A multigenerational vacation in Hawaii – sounds complicated, doesn’t it? After all, you’ve got a big disparity in ages, with the different travel needs and wants that go with that. Well, my parents joined us on the first leg of our Christmas in Hawaii, and it proved to be more than easily manageable: In fact, it provided grandparents and grandchildren alike with truly memorable, bonding experiences. There was a great snorkel trip, there was fun relaxation by the Waikoloa Marriott’s impressive pool, and good times dining out. But the family travel experience that was possibly the most memorable and bonding was one that was simple and free: A stroll among the Big Island’s Waikoloa Petroglyph Field.
Petroglyphs are symbols, of course – figures and designs carved into the hardened lava that marks so much of the Big Island’s landscape. There are more than 70 discovered petroglyph sites on the Big Island of Hawaii, containing over 22,000 carvings.

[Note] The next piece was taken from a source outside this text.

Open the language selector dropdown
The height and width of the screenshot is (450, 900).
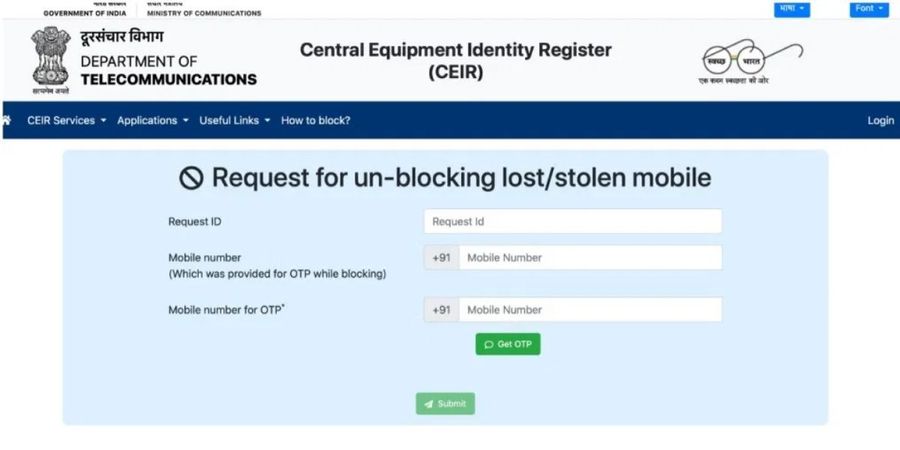792,9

The Waikoloa Petroglyph Field in Waikoloa Village is easily accessible, although the lava rock is hard and sharp – sturdy shoes are a good idea. It’s really very interesting to wander among the ancient carvings. There are figures of men, figures of women, turtles, and various curious shapes such as circles within circles, long rectangles, and small, deep holes: These last are piko holes, wherein the umbilical cord of a new baby would be placed in the holes. A rock would cover the piko hole, and if the umbilical cord was there in the morning, the child would be thought of as having a long life.

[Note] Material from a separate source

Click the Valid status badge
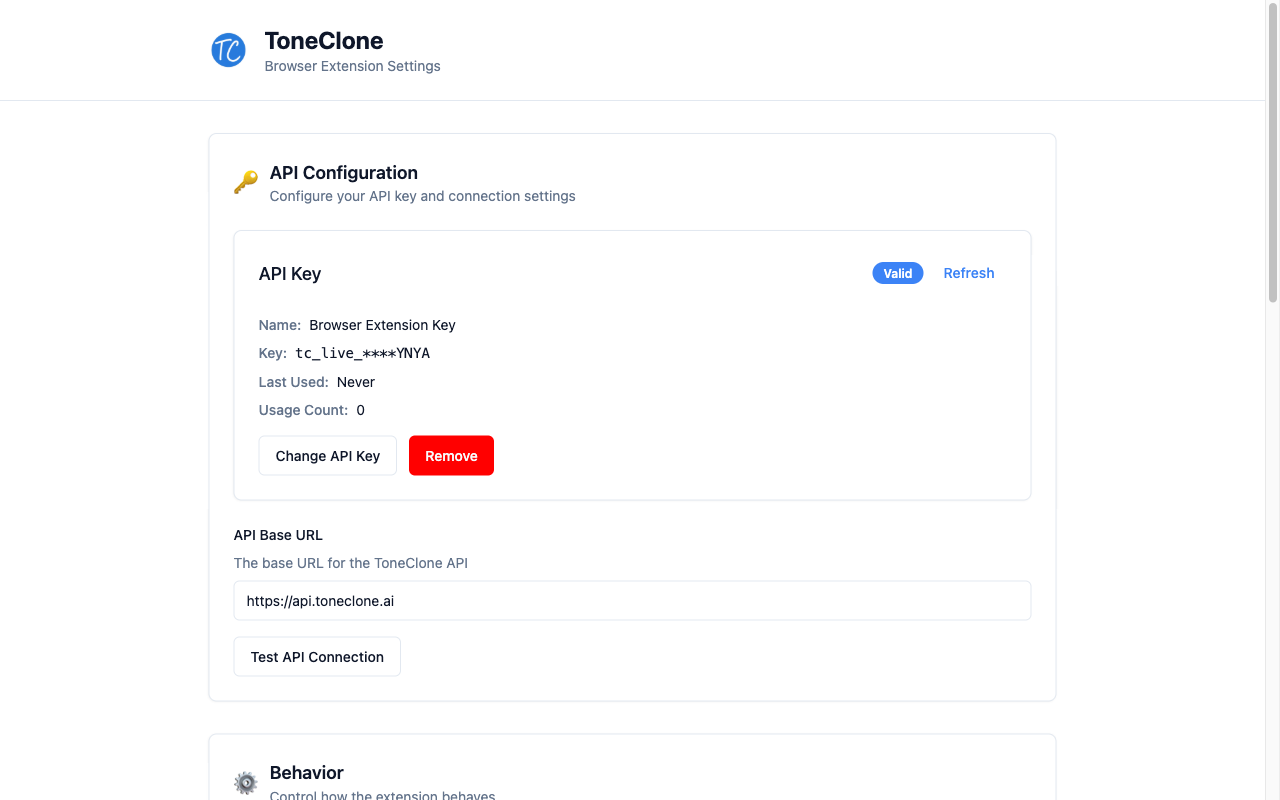Screen dimensions: 1280x800 pyautogui.click(x=897, y=273)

Much of the meaning of the other petroglyph symbols has been lost to the ages. However, we know that they are a way of passing information from one generation to the next. This child, born to this woman. This man, traveling on this boat. They tell stories, and due to the immutable nature of the stone fields, the stories are timeless.

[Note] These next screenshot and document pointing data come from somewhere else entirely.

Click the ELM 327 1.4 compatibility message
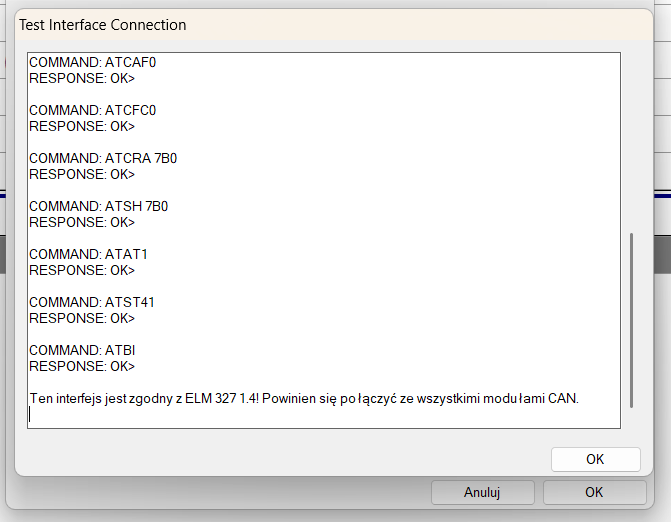 tap(304, 398)
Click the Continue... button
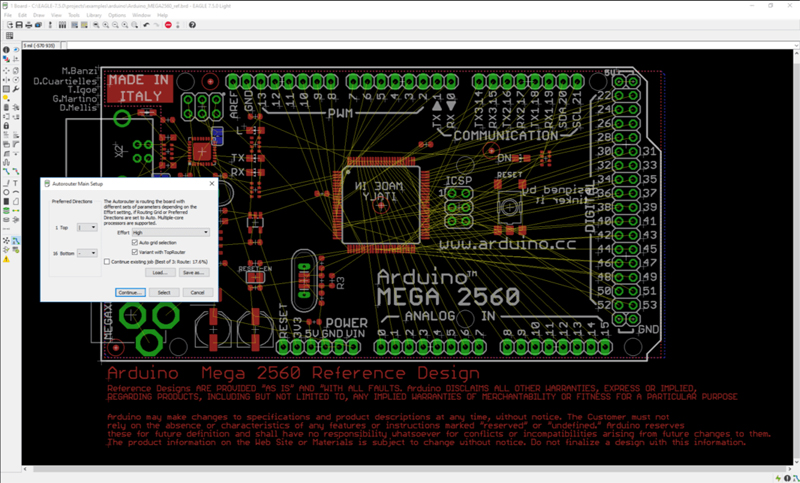Image resolution: width=800 pixels, height=483 pixels. (x=130, y=293)
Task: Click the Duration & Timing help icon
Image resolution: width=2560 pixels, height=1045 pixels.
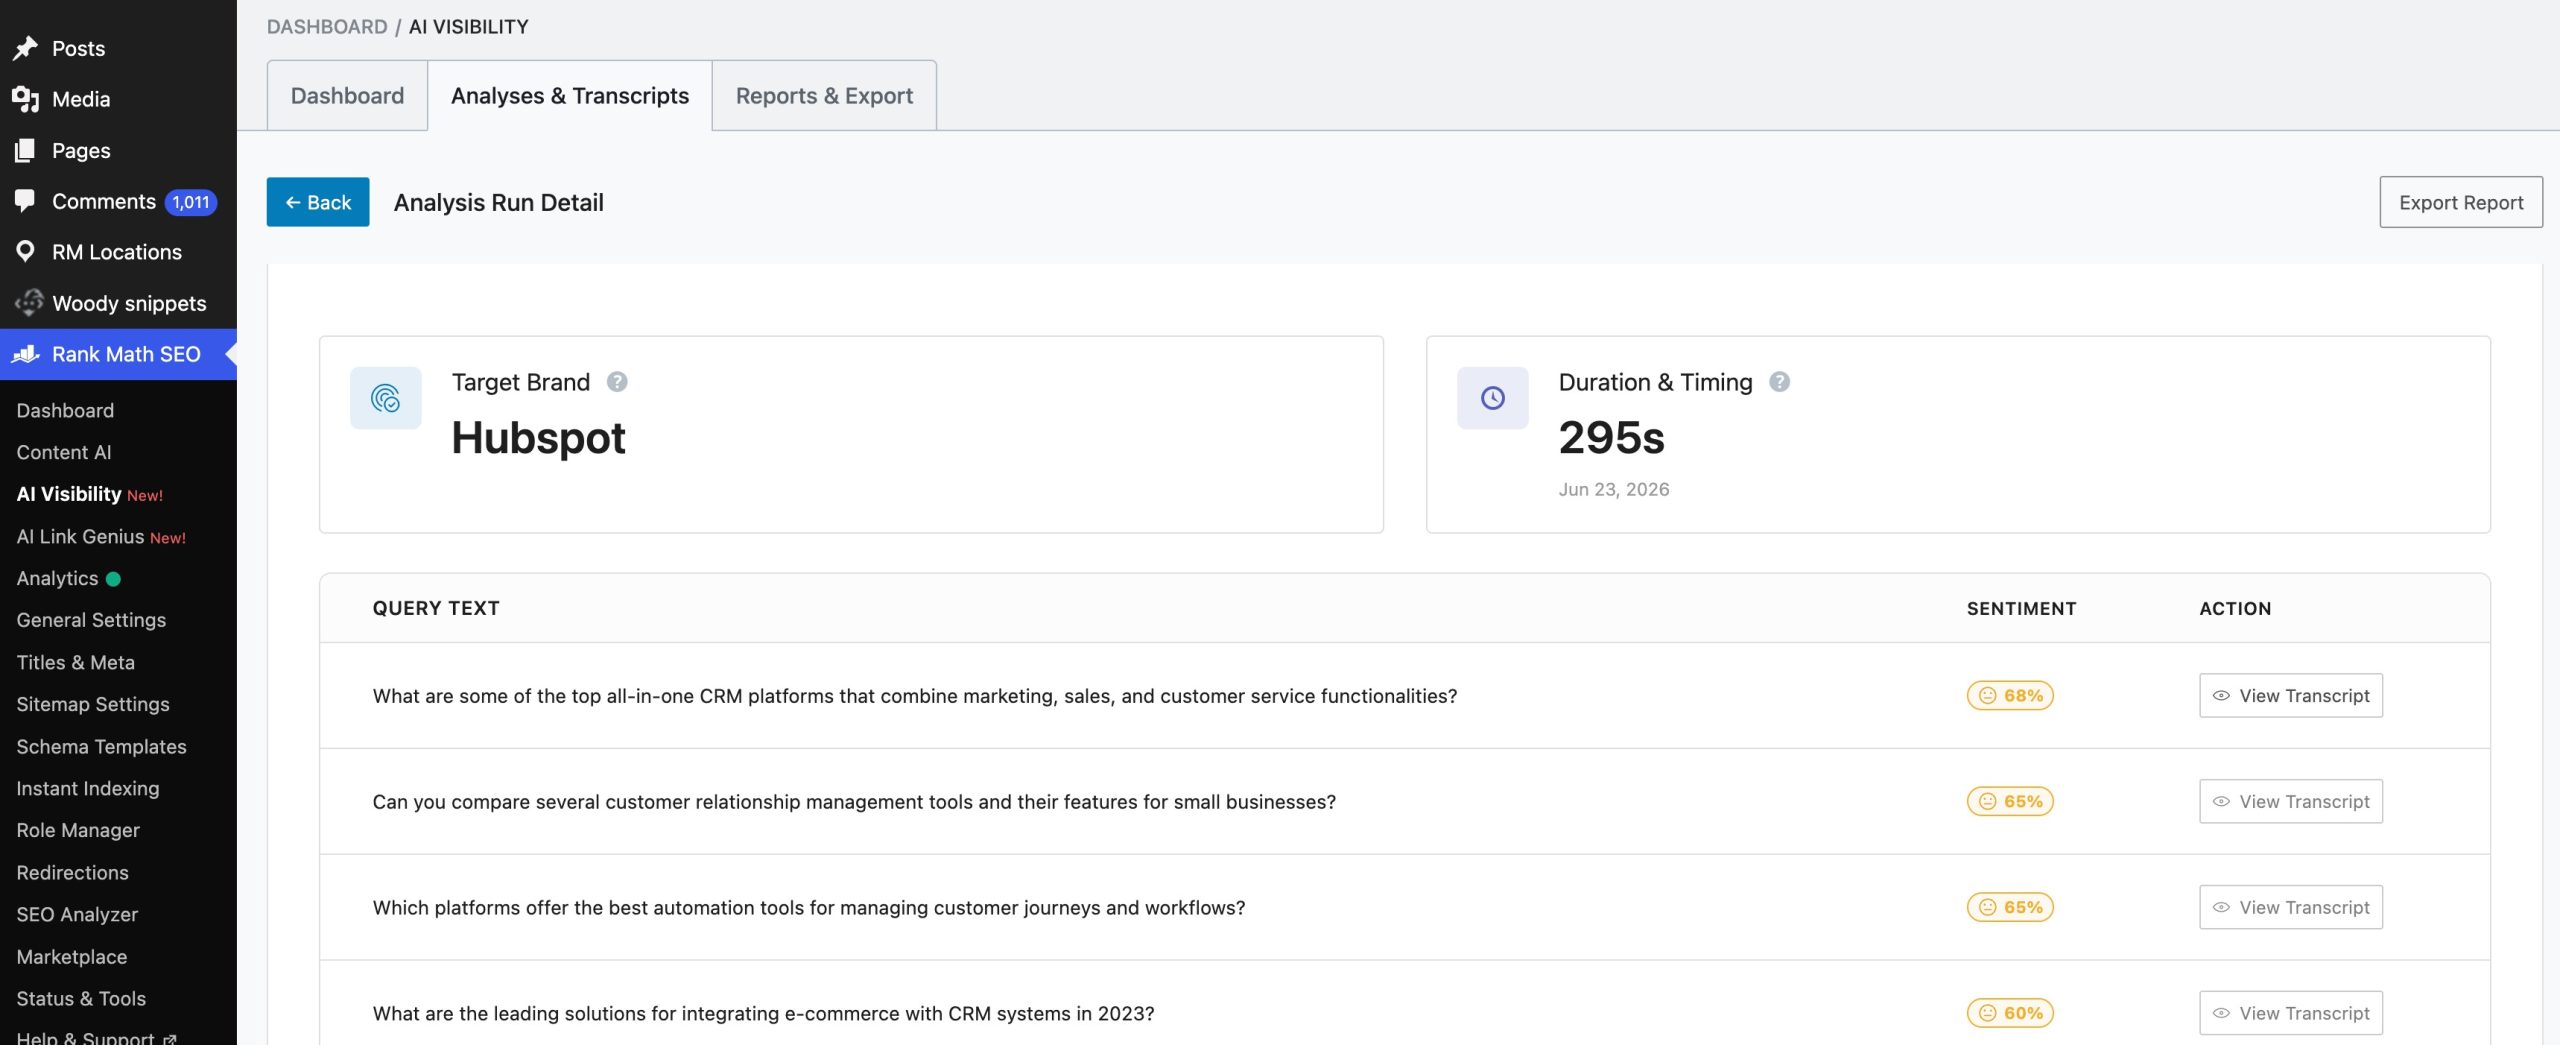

It is quiet on the Waikoloa Petroglyph Field in Hawaii. It’s far from traffic, and few birds called out. It feels as it always has felt there, even centuries ago when Polynesians landed on Hawaii and started carving their history on the islands. Walking among the petroglyphs, seeing my parents and children both thoughtfully examining the curious shapes on the ground, brought tears to my eyes. What are the stories we will pass down to our descendants? Which of our stories will be timeless? Hearing the wind pass my ears, I wonder. The only sure thing for now, will be that the memory of this Hawaii vacation with my parents and children will be etched into my memory, like stone.